* [TO DO]:
1 – Reproduce the whale encounter report verbatim, starting at "Terrified diver swallowed" and ending at "using his equipment.".
2 – List every kind of animal named in the whale encounter report.

* [TEXT SEGMENT]:
┄┄┄┄┄┄┄┄┄┄┄┄┄┄┄┄┄┄┄┄
Terrified diver swallowed whole by 60,000lb whale who had mistaken him for food
A lobster diver told of the moment he thought he was going to die after a humpback whale mistook him for food and attempted to swallow him whole.
Michael Packard, 56, from Wellfleet, Massachusetts, first thought he had been attacked by a shark – which are common in the Cape Cod area – but noticed he did not feel any teeth.
He recounted how he was about 45ft down on Friday morning when he said he “felt this huge bump, and everything went dark”.
“Then I realised, oh my God, I’m in a whale’s mouth… and he’s trying to swallow me,” he said, adding that he thought: “This is it, I’m gonna die.”
He was inside the 60,000lb humpback whale’s mouth for about 30 seconds but said he was still able to breathe using his equipment.
Mr Packard said: “All of a sudden he went up to the surface and just erupted and started shaking his head. I just got thrown in the air and landed in the water.
“I was free and I just floated there. I couldn’t believe – I’m here to tell it.”
He said he thought about his children and wife before he ended up being rescued by a crew mate in the boat and was later treated at Cape Cod Hospital.
On Facebook, he wrote: “Hi everyone. I just want to clarify what happened to me today. I was lobster diving and a humpback whale tried to eat me.
“I was in his closed mouth for about 30 to 40 seconds before he rose to the surface and spit me out. I am very bruised up but have no broken bones.
“I want to thank the Provincetown rescue squad for their caring and help.”
┄┄┄┄┄┄┄┄┄┄┄┄┄┄┄┄┄┄┄┄
* [SOURCE DATA]:
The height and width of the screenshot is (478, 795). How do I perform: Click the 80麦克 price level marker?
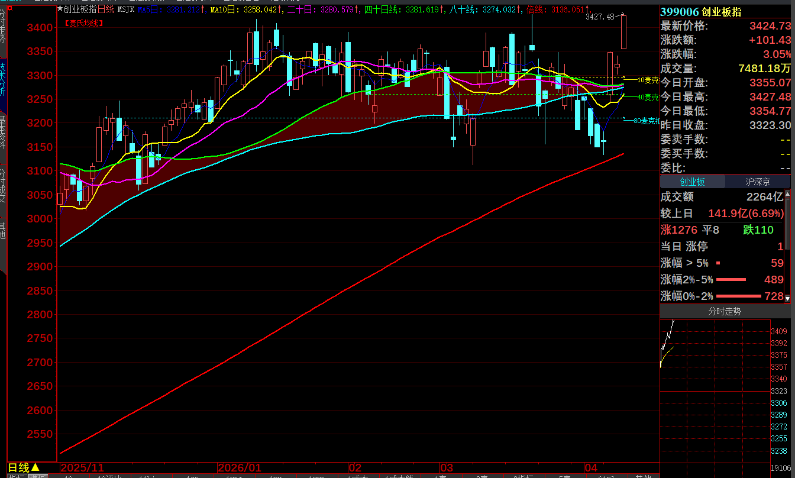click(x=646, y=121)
┄┄┄┄┄┄┄┄┄┄┄┄┄┄┄┄┄┄┄┄
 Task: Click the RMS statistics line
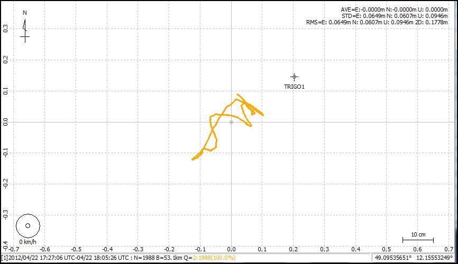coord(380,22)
┄┄┄┄┄┄┄┄┄┄┄┄┄┄┄┄┄┄┄┄
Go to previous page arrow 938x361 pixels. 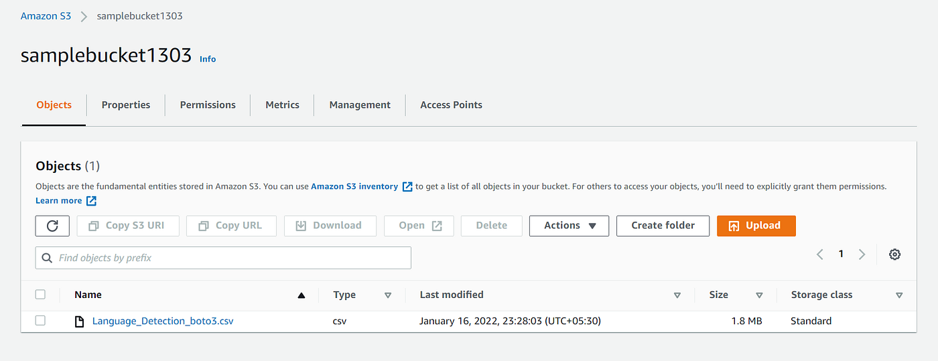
┄┄┄┄┄┄┄┄┄┄┄┄┄┄┄┄┄┄┄┄
* [ANSWERS PROVIDED]:
1 –
Terrified diver swallowed whole by 60,000lb whale who had mistaken him for food
A lobster diver told of the moment he thought he was going to die after a humpback whale mistook him for food and attempted to swallow him whole.
Michael Packard, 56, from Wellfleet, Massachusetts, first thought he had been attacked by a shark – which are common in the Cape Cod area – but noticed he did not feel any teeth.
He recounted how he was about 45ft down on Friday morning when he said he “felt this huge bump, and everything went dark”.
“Then I realised, oh my God, I’m in a whale’s mouth… and he’s trying to swallow me,” he said, adding that he thought: “This is it, I’m gonna die.”
He was inside the 60,000lb humpback whale’s mouth for about 30 seconds but said he was still able to breathe using his equipment.

2 – Humpback whale, shark, lobster